Digitally enabled means that the collected data is presented to a powerful set of analytic tools with rich functionality for analysis, simulation, and optimization. Your digital planning tools can evaluate millions of options in a short time frame and push those newly optimized plans back out to a federated network of planning hubs for execution. Clearly this is not your father’s planning infrastructure anymore; to win in the Industry 4.0 marketplace, you must radically evolve your toolset.

Planning Capabilities Must Be Supported by an Ownership and Governance Program

The pace of change has quickened—technology, products, customers, and industries are all rapidly evolving. The “clockspeed” across industries has clearly sped up, indicating that your planning infrastructure must also evolve to match the ebbs and flows of your business. That is only possible if there is clear and agreed-upon ownership structure of the planning infrastructure by senior leadership. For example, the sales leader should own and maintain the processes and data that comprise demand planning programs.

One of the worst outcomes a company can face is to invest time and money into refreshing their planning infrastructure only to discover that a scant 18 months later, the toolset no longer reflects leading practices or is not meeting key business requirements.

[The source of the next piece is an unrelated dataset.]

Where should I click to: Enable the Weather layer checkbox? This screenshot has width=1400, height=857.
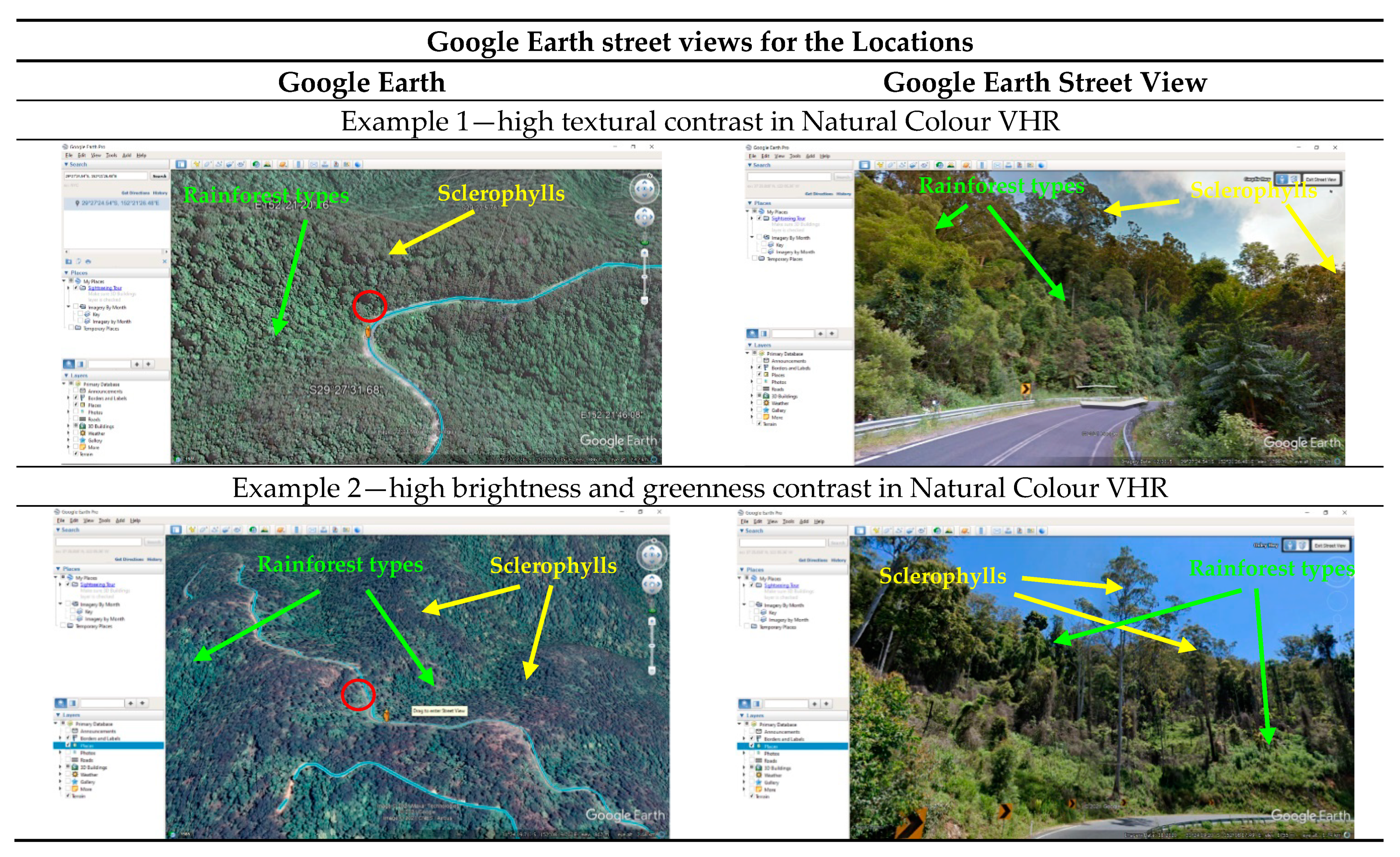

And finally, the governance of planning is critical because it defines critical policies: (a) the organization ownership of the capabilities we just discussed; (b) the actions required to evolve and maintain the capabilities as the business evolves; and (c) the performance management strategy that assesses how well your capabilities are performing. A weakness in any of these three elements will dilute your planning investments and weaken the competitive advantage you could be reaping.